Abortion advocates are openly demanding that doctors use medical instruments to violate the bodily integrity of another human being by suctioning them or tearing them apart piece by piece. In a way, it is actually the pro-life position that is most engaged in protecting the integrity of people’s bodies from being violated.
Rowlands, Samuel. (2014). Abortion Care. Cambridge University Press, 144.
“This thought experiment has grown in popularity over the years, and it's quite common to see smirking activists use it to stun pro-lifers into silence, touting it as the end-all defeater of pro-life arguments.”

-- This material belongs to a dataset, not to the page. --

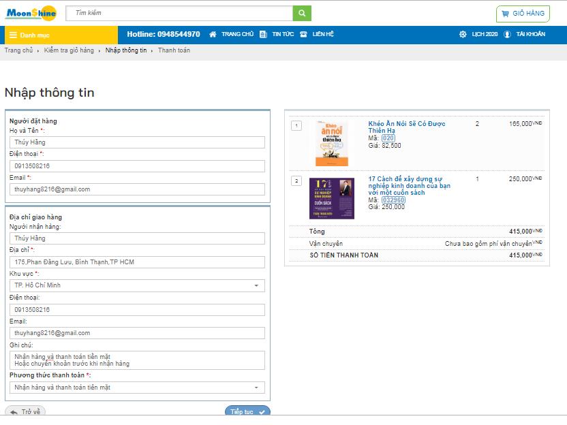Expand the Khu vực region dropdown
This screenshot has height=425, width=567.
137,285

And this is where I stopped reading.
You have been hinting at your lack of regard for pro-choice “activists” before this point, but quite obvious you have no intention of listening to others, why should anyone listen to your views on the subject? The simple matter is you may disapprove of abortion all you want, but no argument for banning it, especially in the first trimester, has ever been convincing.
For me, abortions are morally acceptable and abortion access *should* be available precisely because a zygote/embryo/early fetus isn’t suffering from an abortion while a sentient girl/women may suffer from pregnancy/childbirth or postpartum physical or mentally. No women knows if a pregnancy will harm them physically or even kill them, every woman’s pregnancy and situation is different, therefore it should be a voluntary health decision. There’s a minority of (mainly) religious people that feel their opinions on abortion should be law, which I also find reprehensible. And we have already seen maternal mortality increase in states with bans, women going into sepsis/hemorrhaging before being given what would have been routine abortion care, and OBGYNS leaving states work bans creating even worse situations for women with wanted pregnancies. Cities in Texas are trying to enact travel bans to pull over women traveling to other states for abortions. The fanatic zeal in which anti-abortion groups have tried to curtail other civil rights in the short time after Dobbs has been frightening.
You also state that “men controlling women” through abortion is “plainly silly”, yet there are countless examples of comments online of “women should just shut their legs”, “sluts are mad”, other disgusting, misogynistic views on women when discussing this issue. Alito wrote that women aren’t without political power now, yet we know that men are over-represented in legislatures, creating these bans. Polls have consistently shown men being more in favor of bans than women. It may not be an overt, concerted effort to control women, but in effect, that’s what abortion bans do.